After locating the line that contains "Close the Gratitude Tracker survey" in the records below, write out exactly that line and each line after it through the one that contains "Given: Click the red icon in RemoteTransform3D", and nothing else.

THE INPUT below:

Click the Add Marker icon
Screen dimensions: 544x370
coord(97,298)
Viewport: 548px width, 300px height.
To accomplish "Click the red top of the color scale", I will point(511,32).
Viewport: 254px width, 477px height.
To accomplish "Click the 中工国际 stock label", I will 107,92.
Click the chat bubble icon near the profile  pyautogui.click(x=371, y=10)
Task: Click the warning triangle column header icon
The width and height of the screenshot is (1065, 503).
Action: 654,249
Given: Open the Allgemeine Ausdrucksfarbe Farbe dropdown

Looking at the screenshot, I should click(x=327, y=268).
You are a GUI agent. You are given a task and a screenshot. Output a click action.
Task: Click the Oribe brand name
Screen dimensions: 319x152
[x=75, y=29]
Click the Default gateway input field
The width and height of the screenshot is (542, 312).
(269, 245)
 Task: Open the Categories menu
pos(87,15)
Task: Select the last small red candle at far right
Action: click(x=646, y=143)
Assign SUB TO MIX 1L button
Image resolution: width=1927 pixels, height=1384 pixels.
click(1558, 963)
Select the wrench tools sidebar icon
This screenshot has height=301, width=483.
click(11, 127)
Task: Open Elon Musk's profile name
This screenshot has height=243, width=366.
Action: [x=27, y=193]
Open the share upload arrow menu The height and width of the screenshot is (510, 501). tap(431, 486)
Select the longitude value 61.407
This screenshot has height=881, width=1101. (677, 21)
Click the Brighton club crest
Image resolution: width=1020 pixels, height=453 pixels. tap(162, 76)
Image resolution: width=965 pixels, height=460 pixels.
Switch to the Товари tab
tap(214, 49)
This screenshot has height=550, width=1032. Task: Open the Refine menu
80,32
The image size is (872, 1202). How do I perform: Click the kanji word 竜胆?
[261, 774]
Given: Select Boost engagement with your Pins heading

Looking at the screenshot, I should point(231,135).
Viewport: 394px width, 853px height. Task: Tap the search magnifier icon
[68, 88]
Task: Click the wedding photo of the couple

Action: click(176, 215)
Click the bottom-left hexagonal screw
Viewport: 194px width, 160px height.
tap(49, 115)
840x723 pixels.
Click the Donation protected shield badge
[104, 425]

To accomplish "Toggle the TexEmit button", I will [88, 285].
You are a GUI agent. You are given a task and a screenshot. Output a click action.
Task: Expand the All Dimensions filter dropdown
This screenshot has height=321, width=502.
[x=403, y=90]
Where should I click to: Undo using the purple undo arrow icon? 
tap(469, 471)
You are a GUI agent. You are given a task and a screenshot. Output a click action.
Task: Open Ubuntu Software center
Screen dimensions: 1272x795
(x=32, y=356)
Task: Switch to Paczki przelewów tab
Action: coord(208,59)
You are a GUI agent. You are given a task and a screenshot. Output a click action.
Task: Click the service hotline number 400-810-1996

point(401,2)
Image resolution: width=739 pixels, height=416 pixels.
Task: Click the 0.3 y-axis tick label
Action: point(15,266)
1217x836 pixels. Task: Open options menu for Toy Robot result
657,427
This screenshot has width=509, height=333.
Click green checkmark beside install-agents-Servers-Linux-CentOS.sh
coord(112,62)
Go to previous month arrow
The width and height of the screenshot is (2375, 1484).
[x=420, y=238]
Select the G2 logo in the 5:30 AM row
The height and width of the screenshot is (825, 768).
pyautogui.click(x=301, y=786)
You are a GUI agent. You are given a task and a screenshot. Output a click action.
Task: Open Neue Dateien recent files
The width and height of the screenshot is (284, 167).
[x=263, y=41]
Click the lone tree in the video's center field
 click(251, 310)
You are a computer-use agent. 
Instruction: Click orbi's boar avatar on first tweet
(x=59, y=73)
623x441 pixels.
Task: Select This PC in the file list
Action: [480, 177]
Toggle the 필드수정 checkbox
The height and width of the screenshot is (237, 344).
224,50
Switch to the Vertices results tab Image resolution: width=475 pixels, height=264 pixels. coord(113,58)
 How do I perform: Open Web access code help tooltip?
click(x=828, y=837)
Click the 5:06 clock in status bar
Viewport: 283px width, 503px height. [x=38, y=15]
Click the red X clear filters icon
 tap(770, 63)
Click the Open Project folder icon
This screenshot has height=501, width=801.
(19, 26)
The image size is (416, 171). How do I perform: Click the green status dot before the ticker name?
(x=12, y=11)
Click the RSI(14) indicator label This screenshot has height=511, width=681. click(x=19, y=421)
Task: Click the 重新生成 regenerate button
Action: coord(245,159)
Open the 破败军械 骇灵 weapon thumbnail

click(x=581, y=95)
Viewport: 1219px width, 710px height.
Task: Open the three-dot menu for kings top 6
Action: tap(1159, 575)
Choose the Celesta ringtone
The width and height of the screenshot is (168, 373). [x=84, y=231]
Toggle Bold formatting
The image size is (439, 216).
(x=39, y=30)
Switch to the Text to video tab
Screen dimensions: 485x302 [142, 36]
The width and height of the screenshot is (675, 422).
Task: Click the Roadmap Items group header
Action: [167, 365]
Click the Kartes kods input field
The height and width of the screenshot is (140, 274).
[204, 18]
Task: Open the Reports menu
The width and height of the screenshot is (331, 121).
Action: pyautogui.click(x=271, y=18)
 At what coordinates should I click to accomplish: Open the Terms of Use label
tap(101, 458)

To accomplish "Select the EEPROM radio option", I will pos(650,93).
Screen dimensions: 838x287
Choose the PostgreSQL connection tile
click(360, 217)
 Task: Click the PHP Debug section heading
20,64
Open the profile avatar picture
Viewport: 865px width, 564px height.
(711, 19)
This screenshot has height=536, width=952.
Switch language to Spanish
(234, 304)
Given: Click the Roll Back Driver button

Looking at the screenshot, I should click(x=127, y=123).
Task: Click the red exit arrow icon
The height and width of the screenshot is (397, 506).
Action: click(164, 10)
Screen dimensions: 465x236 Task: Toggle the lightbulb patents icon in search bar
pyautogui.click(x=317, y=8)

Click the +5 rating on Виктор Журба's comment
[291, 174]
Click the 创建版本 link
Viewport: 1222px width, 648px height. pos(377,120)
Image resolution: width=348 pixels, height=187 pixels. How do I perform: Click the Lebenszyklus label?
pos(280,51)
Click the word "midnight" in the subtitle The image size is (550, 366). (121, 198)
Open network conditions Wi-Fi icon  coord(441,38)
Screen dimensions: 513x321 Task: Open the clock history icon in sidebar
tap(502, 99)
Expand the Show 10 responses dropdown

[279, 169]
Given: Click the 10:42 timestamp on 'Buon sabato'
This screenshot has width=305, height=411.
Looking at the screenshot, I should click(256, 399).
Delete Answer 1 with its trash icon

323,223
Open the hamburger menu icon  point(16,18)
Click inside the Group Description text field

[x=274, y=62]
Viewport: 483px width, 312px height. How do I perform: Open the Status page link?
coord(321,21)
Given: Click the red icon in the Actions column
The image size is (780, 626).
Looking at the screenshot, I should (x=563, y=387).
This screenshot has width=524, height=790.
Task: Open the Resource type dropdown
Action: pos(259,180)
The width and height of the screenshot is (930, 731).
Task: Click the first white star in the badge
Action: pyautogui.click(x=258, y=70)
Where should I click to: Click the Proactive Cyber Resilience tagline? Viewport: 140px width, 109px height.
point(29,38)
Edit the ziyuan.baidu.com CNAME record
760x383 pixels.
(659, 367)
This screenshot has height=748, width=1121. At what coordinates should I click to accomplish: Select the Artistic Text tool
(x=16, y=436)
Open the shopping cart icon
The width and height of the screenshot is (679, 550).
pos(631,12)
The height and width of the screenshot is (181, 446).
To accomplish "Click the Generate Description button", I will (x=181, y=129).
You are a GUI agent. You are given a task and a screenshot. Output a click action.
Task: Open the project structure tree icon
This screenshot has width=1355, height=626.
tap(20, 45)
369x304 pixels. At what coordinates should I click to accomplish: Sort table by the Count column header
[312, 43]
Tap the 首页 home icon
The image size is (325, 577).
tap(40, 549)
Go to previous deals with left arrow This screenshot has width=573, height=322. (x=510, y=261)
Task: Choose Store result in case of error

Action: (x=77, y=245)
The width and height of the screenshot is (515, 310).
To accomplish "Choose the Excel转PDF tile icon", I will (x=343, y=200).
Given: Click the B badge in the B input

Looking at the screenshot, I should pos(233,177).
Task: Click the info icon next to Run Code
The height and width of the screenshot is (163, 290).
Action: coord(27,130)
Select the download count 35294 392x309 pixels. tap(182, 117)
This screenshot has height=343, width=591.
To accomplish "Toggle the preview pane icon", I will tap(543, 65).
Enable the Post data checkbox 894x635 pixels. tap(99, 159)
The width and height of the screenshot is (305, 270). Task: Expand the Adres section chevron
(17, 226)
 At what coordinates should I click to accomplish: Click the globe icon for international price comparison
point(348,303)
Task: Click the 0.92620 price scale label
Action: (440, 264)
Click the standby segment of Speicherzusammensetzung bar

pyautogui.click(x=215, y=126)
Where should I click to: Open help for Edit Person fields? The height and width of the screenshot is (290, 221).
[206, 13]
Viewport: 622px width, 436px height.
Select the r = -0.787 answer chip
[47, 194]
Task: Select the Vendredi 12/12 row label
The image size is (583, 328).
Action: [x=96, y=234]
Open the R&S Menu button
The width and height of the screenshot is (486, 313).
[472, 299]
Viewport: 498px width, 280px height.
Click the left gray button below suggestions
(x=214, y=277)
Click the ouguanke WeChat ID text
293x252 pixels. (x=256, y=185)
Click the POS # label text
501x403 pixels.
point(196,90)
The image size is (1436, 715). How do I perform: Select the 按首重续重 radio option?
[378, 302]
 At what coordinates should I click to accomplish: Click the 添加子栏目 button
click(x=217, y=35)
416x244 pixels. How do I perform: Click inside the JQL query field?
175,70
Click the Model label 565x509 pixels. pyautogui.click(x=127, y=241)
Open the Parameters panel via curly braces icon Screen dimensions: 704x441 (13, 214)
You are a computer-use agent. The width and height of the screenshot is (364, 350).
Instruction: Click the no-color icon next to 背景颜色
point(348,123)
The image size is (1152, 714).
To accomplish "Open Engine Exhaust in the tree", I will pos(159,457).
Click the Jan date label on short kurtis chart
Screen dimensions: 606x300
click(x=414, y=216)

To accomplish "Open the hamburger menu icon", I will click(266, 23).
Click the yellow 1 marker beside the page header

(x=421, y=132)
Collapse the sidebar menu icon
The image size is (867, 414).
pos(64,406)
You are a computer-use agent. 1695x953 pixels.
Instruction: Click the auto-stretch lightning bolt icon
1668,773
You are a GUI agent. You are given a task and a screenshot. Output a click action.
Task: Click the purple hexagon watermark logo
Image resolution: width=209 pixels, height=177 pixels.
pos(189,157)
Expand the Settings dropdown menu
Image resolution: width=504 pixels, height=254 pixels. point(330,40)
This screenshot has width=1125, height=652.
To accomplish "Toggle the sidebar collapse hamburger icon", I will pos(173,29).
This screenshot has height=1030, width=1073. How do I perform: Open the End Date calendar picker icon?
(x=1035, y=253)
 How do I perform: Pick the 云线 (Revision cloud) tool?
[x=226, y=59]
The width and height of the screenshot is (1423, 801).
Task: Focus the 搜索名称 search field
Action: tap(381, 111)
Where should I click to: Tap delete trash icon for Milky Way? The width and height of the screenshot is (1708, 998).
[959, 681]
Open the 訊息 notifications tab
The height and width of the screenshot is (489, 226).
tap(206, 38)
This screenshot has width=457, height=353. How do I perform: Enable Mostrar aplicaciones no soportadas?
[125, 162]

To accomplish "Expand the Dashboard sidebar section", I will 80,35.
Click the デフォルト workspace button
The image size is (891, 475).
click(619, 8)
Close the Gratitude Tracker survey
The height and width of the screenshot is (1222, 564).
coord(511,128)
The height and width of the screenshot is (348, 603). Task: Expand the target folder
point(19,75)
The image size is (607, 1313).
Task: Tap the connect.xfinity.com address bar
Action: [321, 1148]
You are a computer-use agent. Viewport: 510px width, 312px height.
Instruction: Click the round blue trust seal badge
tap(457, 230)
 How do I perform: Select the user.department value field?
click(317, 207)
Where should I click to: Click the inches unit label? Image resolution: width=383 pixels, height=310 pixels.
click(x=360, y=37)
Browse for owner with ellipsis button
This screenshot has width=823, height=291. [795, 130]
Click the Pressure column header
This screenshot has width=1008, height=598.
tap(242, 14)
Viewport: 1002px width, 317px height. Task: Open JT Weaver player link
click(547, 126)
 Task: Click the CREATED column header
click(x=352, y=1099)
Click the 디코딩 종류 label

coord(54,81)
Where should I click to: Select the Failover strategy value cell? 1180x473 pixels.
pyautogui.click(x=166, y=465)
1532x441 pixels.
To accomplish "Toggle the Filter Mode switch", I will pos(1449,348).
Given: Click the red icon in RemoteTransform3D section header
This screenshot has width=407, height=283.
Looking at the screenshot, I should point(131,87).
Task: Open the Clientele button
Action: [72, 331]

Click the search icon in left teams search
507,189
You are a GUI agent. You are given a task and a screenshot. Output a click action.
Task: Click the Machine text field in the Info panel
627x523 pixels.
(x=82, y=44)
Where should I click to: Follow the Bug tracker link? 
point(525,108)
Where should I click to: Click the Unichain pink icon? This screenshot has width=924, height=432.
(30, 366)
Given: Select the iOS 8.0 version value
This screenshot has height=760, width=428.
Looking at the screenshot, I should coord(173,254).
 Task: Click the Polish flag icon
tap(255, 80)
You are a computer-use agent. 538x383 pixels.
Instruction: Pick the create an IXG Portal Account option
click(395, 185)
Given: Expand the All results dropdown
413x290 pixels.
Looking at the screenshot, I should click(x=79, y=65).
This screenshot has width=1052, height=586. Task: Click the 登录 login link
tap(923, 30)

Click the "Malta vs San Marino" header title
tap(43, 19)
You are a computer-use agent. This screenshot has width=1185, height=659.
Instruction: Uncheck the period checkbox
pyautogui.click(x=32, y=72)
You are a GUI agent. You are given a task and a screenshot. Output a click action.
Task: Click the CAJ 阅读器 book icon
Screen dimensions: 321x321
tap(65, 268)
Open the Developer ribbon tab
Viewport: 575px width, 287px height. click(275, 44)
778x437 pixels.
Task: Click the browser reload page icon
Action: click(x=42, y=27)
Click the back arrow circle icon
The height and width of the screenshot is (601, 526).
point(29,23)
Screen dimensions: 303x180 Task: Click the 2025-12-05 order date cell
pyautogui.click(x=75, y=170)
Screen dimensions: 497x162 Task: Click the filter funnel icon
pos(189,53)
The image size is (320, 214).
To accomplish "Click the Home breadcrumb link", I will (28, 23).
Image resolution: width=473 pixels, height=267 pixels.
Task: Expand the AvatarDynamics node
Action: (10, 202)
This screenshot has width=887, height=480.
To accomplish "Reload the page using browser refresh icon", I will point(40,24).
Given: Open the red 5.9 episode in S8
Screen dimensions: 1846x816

End of THE INPUT.

:: RESULT FOR THIS EXERCISE ::
Close the Gratitude Tracker survey
The height and width of the screenshot is (1222, 564).
coord(511,128)
The height and width of the screenshot is (348, 603). Task: Expand the target folder
point(19,75)
The image size is (607, 1313).
Task: Tap the connect.xfinity.com address bar
Action: [321, 1148]
You are a computer-use agent. Viewport: 510px width, 312px height.
Instruction: Click the round blue trust seal badge
tap(457, 230)
 How do I perform: Select the user.department value field?
click(317, 207)
Where should I click to: Click the inches unit label? Image resolution: width=383 pixels, height=310 pixels.
click(x=360, y=37)
Browse for owner with ellipsis button
This screenshot has width=823, height=291. [795, 130]
Click the Pressure column header
This screenshot has width=1008, height=598.
tap(242, 14)
Viewport: 1002px width, 317px height. Task: Open JT Weaver player link
click(547, 126)
 Task: Click the CREATED column header
click(x=352, y=1099)
Click the 디코딩 종류 label

coord(54,81)
Where should I click to: Select the Failover strategy value cell? 1180x473 pixels.
pyautogui.click(x=166, y=465)
1532x441 pixels.
To accomplish "Toggle the Filter Mode switch", I will pos(1449,348).
Given: Click the red icon in RemoteTransform3D section header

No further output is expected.